:: Given entries

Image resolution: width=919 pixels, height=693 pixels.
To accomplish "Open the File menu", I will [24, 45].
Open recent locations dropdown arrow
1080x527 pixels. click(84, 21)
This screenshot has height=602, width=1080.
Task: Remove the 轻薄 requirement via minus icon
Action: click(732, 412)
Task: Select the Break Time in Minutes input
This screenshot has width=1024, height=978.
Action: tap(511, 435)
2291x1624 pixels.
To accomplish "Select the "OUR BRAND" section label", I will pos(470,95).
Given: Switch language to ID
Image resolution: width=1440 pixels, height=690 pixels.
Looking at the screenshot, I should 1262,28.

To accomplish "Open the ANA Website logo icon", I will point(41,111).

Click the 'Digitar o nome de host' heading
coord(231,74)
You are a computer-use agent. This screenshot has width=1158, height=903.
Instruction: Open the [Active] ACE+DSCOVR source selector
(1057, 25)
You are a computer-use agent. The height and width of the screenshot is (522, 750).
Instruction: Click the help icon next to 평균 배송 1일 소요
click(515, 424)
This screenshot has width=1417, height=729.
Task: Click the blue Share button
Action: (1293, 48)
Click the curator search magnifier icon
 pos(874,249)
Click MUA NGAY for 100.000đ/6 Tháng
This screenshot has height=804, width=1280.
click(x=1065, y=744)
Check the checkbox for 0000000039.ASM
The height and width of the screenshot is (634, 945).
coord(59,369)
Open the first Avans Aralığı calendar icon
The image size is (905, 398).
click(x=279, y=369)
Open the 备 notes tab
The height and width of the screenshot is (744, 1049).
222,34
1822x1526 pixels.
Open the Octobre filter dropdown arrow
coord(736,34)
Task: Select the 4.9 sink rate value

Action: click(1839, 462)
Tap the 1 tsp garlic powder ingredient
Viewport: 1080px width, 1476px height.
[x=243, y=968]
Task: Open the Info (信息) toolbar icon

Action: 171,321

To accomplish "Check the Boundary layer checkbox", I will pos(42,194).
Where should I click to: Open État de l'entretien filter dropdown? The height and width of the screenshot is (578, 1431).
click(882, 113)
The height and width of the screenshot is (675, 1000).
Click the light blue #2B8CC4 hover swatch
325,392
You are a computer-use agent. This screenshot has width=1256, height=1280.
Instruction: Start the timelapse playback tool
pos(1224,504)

::::

◆ Problem to work on:
Word for word, restate all of the data shown above.

◆ Response to the exercise:
Image resolution: width=919 pixels, height=693 pixels.
To accomplish "Open the File menu", I will [24, 45].
Open recent locations dropdown arrow
1080x527 pixels. click(84, 21)
This screenshot has height=602, width=1080.
Task: Remove the 轻薄 requirement via minus icon
Action: click(732, 412)
Task: Select the Break Time in Minutes input
This screenshot has width=1024, height=978.
Action: tap(511, 435)
2291x1624 pixels.
To accomplish "Select the "OUR BRAND" section label", I will pos(470,95).
Given: Switch language to ID
Image resolution: width=1440 pixels, height=690 pixels.
Looking at the screenshot, I should 1262,28.

To accomplish "Open the ANA Website logo icon", I will point(41,111).

Click the 'Digitar o nome de host' heading
coord(231,74)
You are a computer-use agent. This screenshot has width=1158, height=903.
Instruction: Open the [Active] ACE+DSCOVR source selector
(1057, 25)
You are a computer-use agent. The height and width of the screenshot is (522, 750).
Instruction: Click the help icon next to 평균 배송 1일 소요
click(515, 424)
This screenshot has width=1417, height=729.
Task: Click the blue Share button
Action: (1293, 48)
Click the curator search magnifier icon
 pos(874,249)
Click MUA NGAY for 100.000đ/6 Tháng
This screenshot has height=804, width=1280.
click(x=1065, y=744)
Check the checkbox for 0000000039.ASM
The height and width of the screenshot is (634, 945).
coord(59,369)
Open the first Avans Aralığı calendar icon
The image size is (905, 398).
click(x=279, y=369)
Open the 备 notes tab
The height and width of the screenshot is (744, 1049).
222,34
1822x1526 pixels.
Open the Octobre filter dropdown arrow
coord(736,34)
Task: Select the 4.9 sink rate value

Action: click(1839, 462)
Tap the 1 tsp garlic powder ingredient
Viewport: 1080px width, 1476px height.
[x=243, y=968]
Task: Open the Info (信息) toolbar icon

Action: 171,321

To accomplish "Check the Boundary layer checkbox", I will pos(42,194).
Where should I click to: Open État de l'entretien filter dropdown? The height and width of the screenshot is (578, 1431).
click(882, 113)
The height and width of the screenshot is (675, 1000).
Click the light blue #2B8CC4 hover swatch
325,392
You are a computer-use agent. This screenshot has width=1256, height=1280.
Instruction: Start the timelapse playback tool
pos(1224,504)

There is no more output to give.